# WRITTEN TASKS
(a) In the critical infrastructure text, how many federal regions have IP regional offices?
(b) Retype the critical infrastructure text word for word, from "Ensuring the security" up to and including "coordination, and collaboration.".

# PAGE TEXT
Ensuring the security and resilience of the nation’s critical infrastructure is a shared responsibility among multiple stakeholders because neither government nor the private sector alone has the knowledge, authority, or resources to do it alone. Public-private partnerships are the foundation for effective critical infrastructure security and resilience strategies, and timely, trusted information sharing among stakeholders is essential to the security of the nation’s critical infrastructure.

The Office of Infrastructure Protection (IP) has established a critical infrastructure security and resilience program that is grounded in unprecedented public-private partnerships, coordination, and collaboration.

Regional Partnerships and Mission Collaboration

DHS is dedicated to strengthening and expanding critical infrastructure expertise within and across the United States. Accordingly, IP has set up IP regional offices in each of the 10 federal regions to better support regional partnerships and infrastructure security and resilience efforts.

To build and strengthen regional partnerships, IP works with both voluntary and regulatory personnel and programs supporting states and regions:

  • Protective Security Advisors (PSAs): PSAs are security experts located across the country who serve as direct links between the Department and critical infrastructure partners in the field. They assist state and local critical infrastructure security efforts by establishing and maintaining relationships with state Homeland Security Advisors and critical infrastructure stakeholders, as well as public and private sector partners. PSAs serve as the Infrastructure Liaisons at the Federal Emergency Management Agency Joint Field Office and in state and county emergency operations centers where they provide expert knowledge of the impacted infrastructure; maintain communications with critical infrastructure owners and operators; and prioritize and coordinate critical infrastructure response, recovery, and restoration.
  • Geospatial Analysts: Homeland Infrastructure Foundation Level Data (HIFLD) in the IP regional offices provide critical infrastructure data and visualization capabilities to the PSAs and serve as field extension support to the HIFLD working group. Partners in this program include the Department of Defense, the National Geospatial-Intelligence Agency, and the U.S. Geological Survey.

# DATA SHOWN
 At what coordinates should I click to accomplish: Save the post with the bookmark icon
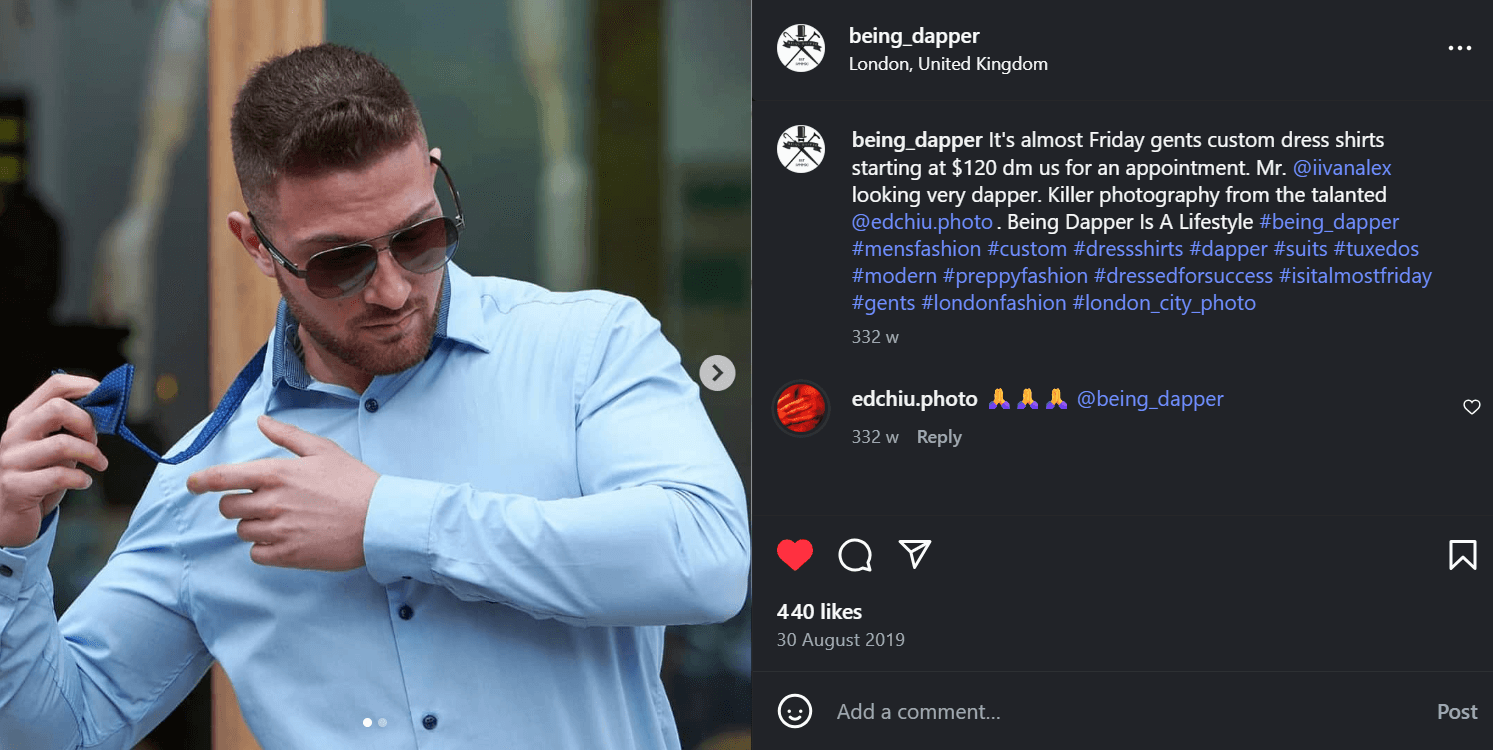pyautogui.click(x=1462, y=555)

# OUTPUTS BY TASK
(a) All 10 federal regions have IP regional offices.

(b)
Ensuring the security and resilience of the nation’s critical infrastructure is a shared responsibility among multiple stakeholders because neither government nor the private sector alone has the knowledge, authority, or resources to do it alone. Public-private partnerships are the foundation for effective critical infrastructure security and resilience strategies, and timely, trusted information sharing among stakeholders is essential to the security of the nation’s critical infrastructure.

The Office of Infrastructure Protection (IP) has established a critical infrastructure security and resilience program that is grounded in unprecedented public-private partnerships, coordination, and collaboration.